▶ [TASK DIRECTIONS]
Below are the entries. Set down exactly the line containing "Instruction: Click the move icon beside mpg" and each line after it.

▶ [RECORDS TO PROCESS]

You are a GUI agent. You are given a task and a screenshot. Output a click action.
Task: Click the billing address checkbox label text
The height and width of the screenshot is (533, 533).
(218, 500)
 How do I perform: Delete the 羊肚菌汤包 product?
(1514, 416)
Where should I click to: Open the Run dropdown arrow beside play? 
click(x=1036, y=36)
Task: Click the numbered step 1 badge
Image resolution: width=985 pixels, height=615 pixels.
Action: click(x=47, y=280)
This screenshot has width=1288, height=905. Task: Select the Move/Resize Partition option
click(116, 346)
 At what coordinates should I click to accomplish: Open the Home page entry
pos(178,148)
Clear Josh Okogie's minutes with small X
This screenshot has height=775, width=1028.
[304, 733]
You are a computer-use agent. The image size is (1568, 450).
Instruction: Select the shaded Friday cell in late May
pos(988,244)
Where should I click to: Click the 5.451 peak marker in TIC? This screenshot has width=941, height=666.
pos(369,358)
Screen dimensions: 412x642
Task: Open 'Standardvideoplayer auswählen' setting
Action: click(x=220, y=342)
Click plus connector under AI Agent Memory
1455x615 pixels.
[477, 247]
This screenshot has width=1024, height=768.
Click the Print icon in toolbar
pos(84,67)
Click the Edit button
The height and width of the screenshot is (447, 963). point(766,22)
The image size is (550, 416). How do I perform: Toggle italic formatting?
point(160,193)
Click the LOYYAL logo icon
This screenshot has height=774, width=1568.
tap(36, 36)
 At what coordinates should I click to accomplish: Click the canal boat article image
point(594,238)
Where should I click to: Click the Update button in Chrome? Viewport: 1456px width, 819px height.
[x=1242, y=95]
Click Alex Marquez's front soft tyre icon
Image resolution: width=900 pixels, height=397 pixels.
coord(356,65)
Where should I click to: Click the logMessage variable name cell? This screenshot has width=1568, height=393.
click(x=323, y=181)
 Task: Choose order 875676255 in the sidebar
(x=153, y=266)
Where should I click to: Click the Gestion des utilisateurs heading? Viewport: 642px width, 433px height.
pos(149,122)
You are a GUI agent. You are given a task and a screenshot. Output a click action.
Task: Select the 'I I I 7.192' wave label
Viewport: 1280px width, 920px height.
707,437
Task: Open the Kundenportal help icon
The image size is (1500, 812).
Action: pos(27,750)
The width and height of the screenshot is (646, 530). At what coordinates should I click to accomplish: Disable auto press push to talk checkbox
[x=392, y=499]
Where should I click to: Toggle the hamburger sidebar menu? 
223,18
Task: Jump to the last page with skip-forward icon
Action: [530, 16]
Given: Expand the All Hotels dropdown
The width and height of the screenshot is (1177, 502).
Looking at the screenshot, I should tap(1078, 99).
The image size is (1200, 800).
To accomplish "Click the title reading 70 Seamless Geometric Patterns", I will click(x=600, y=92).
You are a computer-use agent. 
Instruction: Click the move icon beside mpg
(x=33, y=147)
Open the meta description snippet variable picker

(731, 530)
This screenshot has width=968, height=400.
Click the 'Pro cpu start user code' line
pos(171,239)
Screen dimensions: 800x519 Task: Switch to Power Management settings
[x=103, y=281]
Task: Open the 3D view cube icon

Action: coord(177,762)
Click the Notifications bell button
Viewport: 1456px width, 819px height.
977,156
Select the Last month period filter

▶ [WORKED SOLUTION]
Instruction: Click the move icon beside mpg
(x=33, y=147)
Open the meta description snippet variable picker

(731, 530)
This screenshot has width=968, height=400.
Click the 'Pro cpu start user code' line
pos(171,239)
Screen dimensions: 800x519 Task: Switch to Power Management settings
[x=103, y=281]
Task: Open the 3D view cube icon

Action: coord(177,762)
Click the Notifications bell button
Viewport: 1456px width, 819px height.
977,156
Select the Last month period filter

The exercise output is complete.